From: Viresh Kumar <viresh.kumar@linaro.org>
To: "Rafael J. Wysocki" <rjw@rjwysocki.net>
Cc: Linux PM <linux-pm@vger.kernel.org>,
LKML <linux-kernel@vger.kernel.org>,
Peter Zijlstra <peterz@infradead.org>,
Srinivas Pandruvada <srinivas.pandruvada@linux.intel.com>,
Juri Lelli <juri.lelli@arm.com>,
Vincent Guittot <vincent.guittot@linaro.org>,
Patrick Bellasi <patrick.bellasi@arm.com>,
Joel Fernandes <joelaf@google.com>,
Morten Rasmussen <morten.rasmussen@arm.com>,
Ingo Molnar <mingo@redhat.com>
Subject: Re: [RFC][PATCH 2/2] cpufreq: schedutil: Force max frequency on busy CPUs
Date: Mon, 20 Mar 2017 09:27:45 +0530 [thread overview]
Message-ID: <20170320035745.GC25659@vireshk-i7> (raw)
In-Reply-To: <2185243.flNrap3qq1@aspire.rjw.lan>
On 19-03-17, 14:34, Rafael J. Wysocki wrote:
> From: Rafael J. Wysocki <rafael.j.wysocki@intel.com>
>
> The PELT metric used by the schedutil governor underestimates the
> CPU utilization in some cases. The reason for that may be time spent
> in interrupt handlers and similar which is not accounted for by PELT.
>
> That can be easily demonstrated by running kernel compilation on
> a Sandy Bridge Intel processor, running turbostat in parallel with
> it and looking at the values written to the MSR_IA32_PERF_CTL
> register. Namely, the expected result would be that when all CPUs
> were 100% busy, all of them would be requested to run in the maximum
> P-state, but observation shows that this clearly isn't the case.

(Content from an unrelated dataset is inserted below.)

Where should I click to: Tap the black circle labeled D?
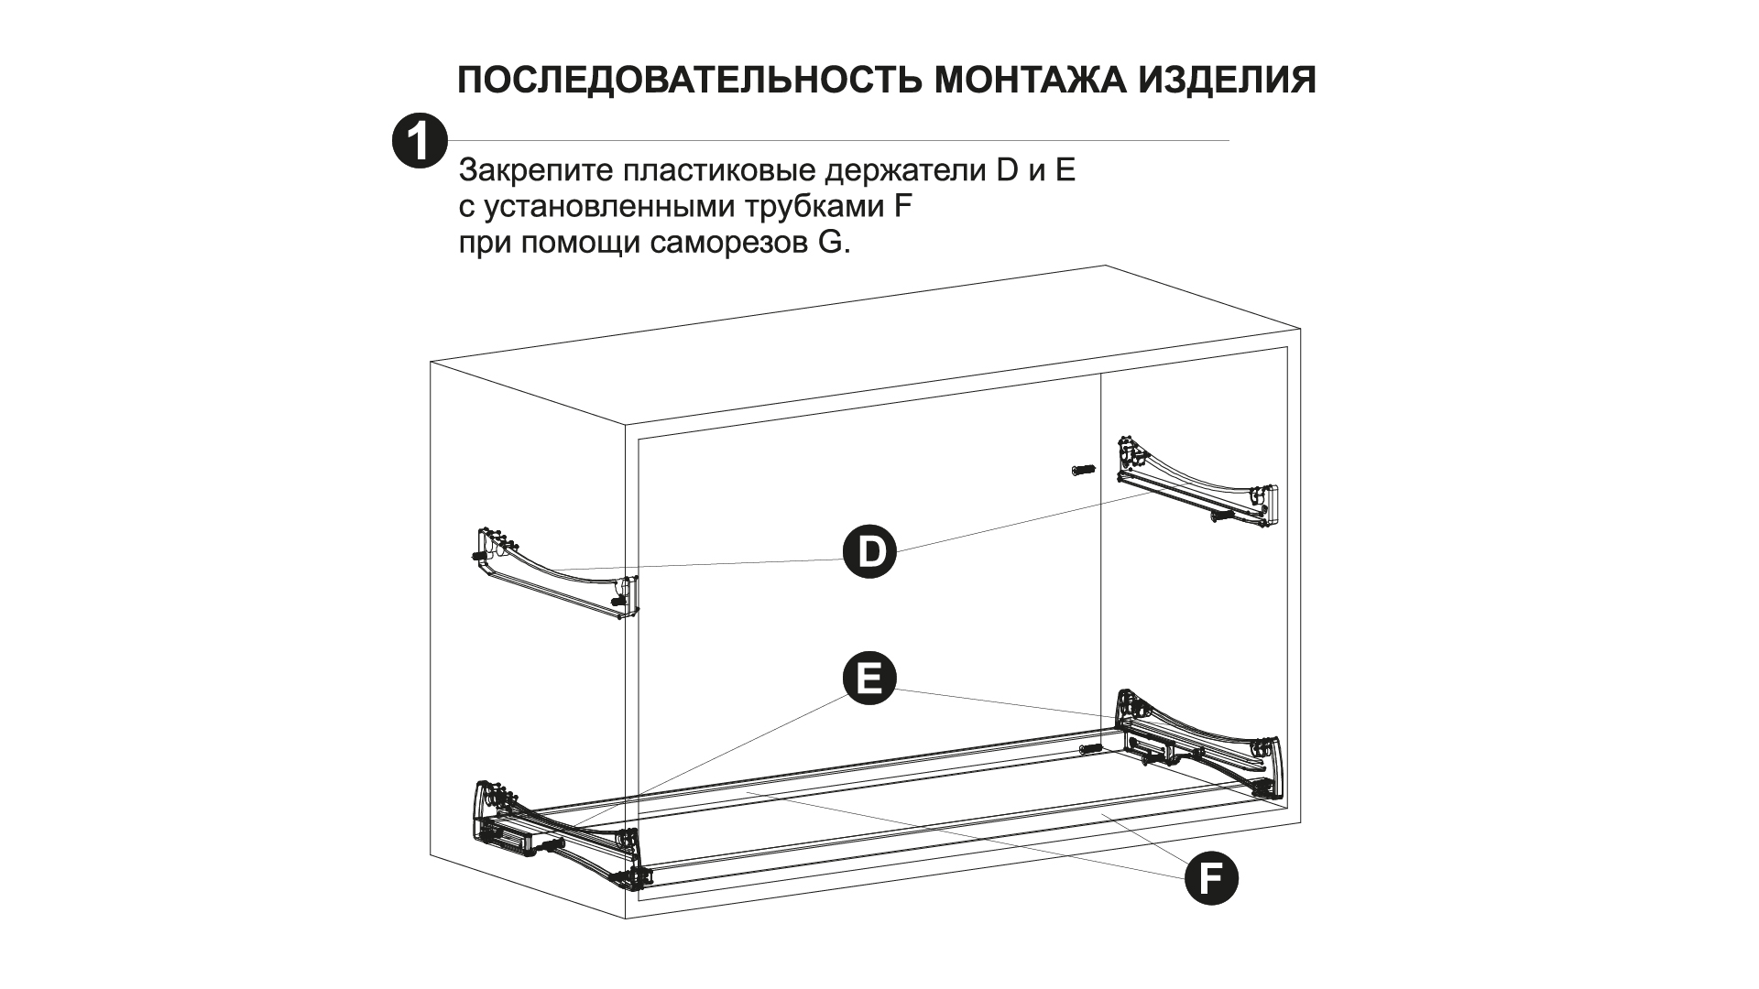click(x=869, y=551)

> The CPUs run in the maximum P-state for a while and then are
> requested to run slower and go back to the maximum P-state after
> a while again. That causes the actual frequency of the processor to
> visibly oscillate below the sustainable maximum in a jittery fashion
> which clearly is not desirable.
>
> To work around this issue use the observation that, from the
> schedutil governor's perspective, CPUs that are never idle should
> always run at the maximum frequency and make that happen.
>
> To that end, add a counter of idle calls to struct sugov_cpu and
> modify cpuidle_idle_call() to increment that counter every time it
> is about to put the given CPU into an idle state. Next, make the
> schedutil governor look at that counter for the current CPU every
> time before it is about to start heavy computations. If the counter
> has not changed for over SUGOV_BUSY_THRESHOLD time (equal to 50 ms),
> the CPU has not been idle for at least that long and the governor
> will choose the maximum frequency for it without looking at the PELT
> metric at all.
Looks like we are fixing a PELT problem with a schedutil Hack :)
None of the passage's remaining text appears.